Instead of counting the number of clicks or views a video gets, YouTube’s algorithms focus on ensuring viewers are happy with what they watch.

This article examines how YouTube’s algorithms work to help users find videos they like and keep them watching for longer.

We’ll explain how YouTube selects videos for different parts of its site, such as the home page and the “up next” suggestions.

We’ll also discuss what makes some videos appear more than others and how YouTube matches videos to each person’s interests.

By breaking this down, we hope to help marketers and YouTubers understand how to work better with YouTube’s system.

A summary of all facts is listed at the end.

Prioritizing Viewer Satisfaction

Early on, YouTube ranked videos based on watch time data, assuming longer view durations correlated with audience satisfaction.

However, they realized that total watch time alone was an incomplete measure, as viewers could still be left unsatisfied.

So, beginning in the early 2010s, YouTube prioritized viewer satisfaction metrics for ranking content across the site.

The algorithms consider signals like:

  • Survey responses directly asking viewers about their satisfaction with recommended videos.
  • Clicks on the “like,” “dislike,” or “not interested” buttons which indicate satisfaction.
  • Overall audience retention metrics like the percentage of videos viewed.
  • User behavior metrics, including what users have watched before (watch history) and what they watch after a video (watch next).

The recommendation algorithms continuously learn from user behavior patterns and explicit satisfaction inputs to identify the best videos to recommend.

How Videos Rank On The Homepage

The YouTube homepage curates and ranks a selection of videos a viewer will most likely watch.
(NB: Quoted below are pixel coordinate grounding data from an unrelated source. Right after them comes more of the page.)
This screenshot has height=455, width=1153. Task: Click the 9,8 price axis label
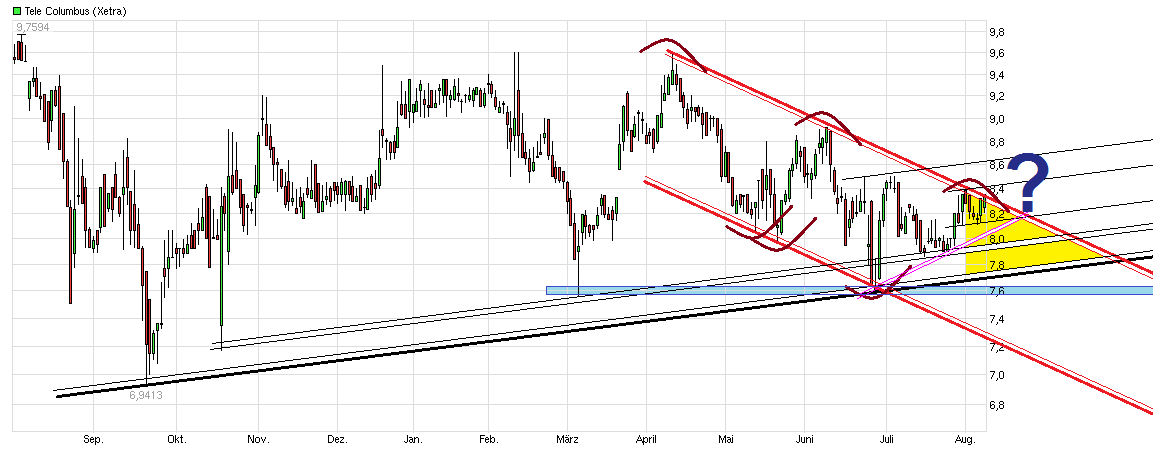(x=997, y=32)
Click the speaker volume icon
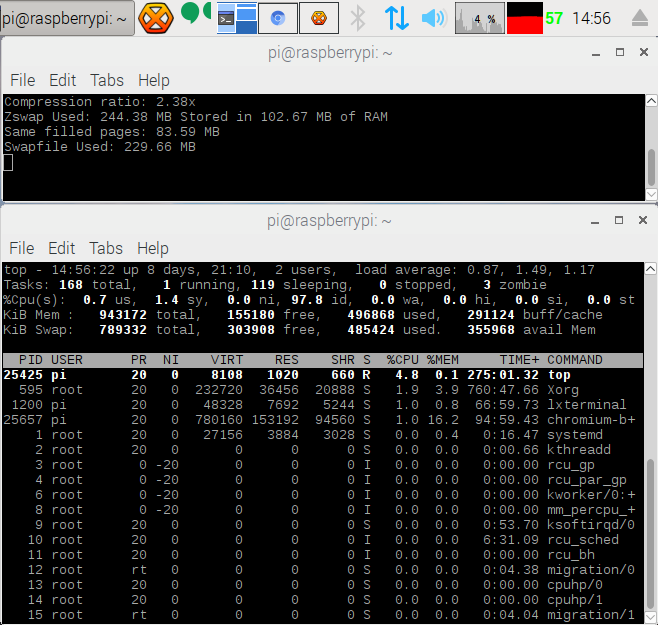 [433, 18]
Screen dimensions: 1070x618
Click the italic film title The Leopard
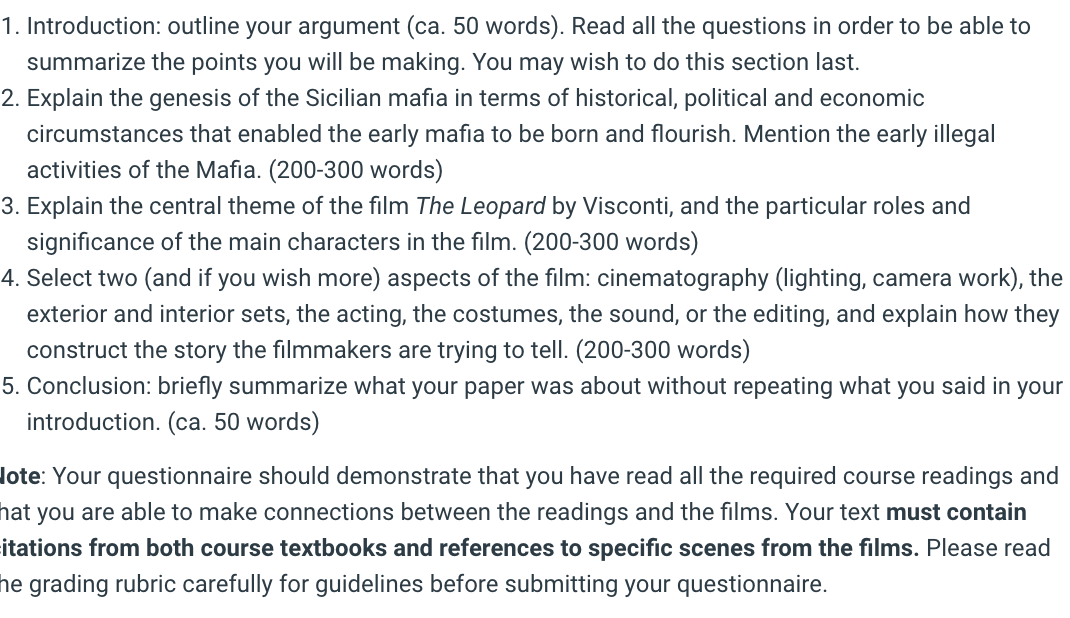(x=480, y=206)
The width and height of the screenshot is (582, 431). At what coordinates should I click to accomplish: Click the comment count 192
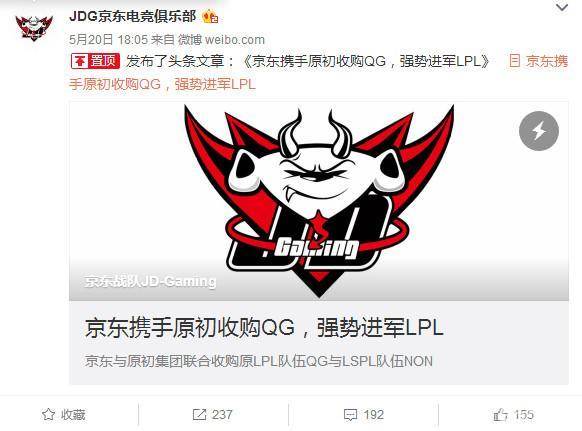(373, 415)
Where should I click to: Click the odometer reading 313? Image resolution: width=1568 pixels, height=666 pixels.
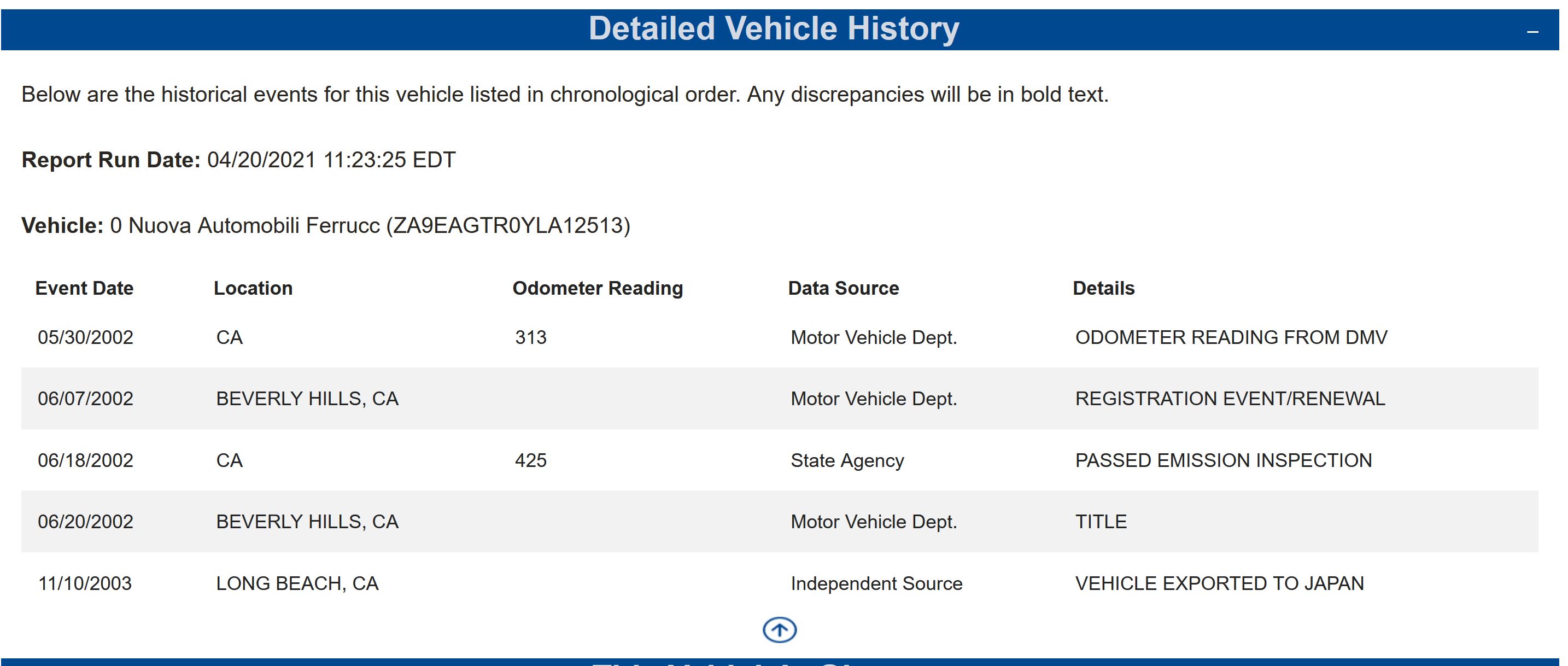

The ranking factors include:

Performance Data

This covers metrics like click-through rates from impressions and average view duration. When shown on its homepages, YouTube uses these traditional viewer behavioral signals to gauge how compelling a video is for other viewers.

Personalized Relevance

Besides performance data, YouTube relies heavily on personalized relevance to customize the homepage feed for each viewer’s unique interests. This personalization is based on insights from their viewing history, subscriptions, and engagement patterns with specific topics or creators.

How YouTube Ranks Suggested Video Recommendations

The suggested videos column is designed to keep viewers engaged by identifying other videos relevant to what they’re currently watching and aligned with their interests.

The ranking factors include:

Video Co-Viewing

YouTube analyzes viewing patterns to understand which videos are frequently watched together or sequentially by the same audience segments. This allows them to recommend related content the viewer will likely watch next.

Topic/Category Matching

The algorithm looks for videos covering topics or categories similar to the video being watched currently to provide tightly relevant suggestions.

Personal Watch History

A viewer’s viewing patterns and history are a strong signal for suggesting videos they’ll likely want to watch again.

Channel Subscriptions

Videos from channels that viewers frequently watch and engage with are prioritized as suggestions to keep them connected to favored creators.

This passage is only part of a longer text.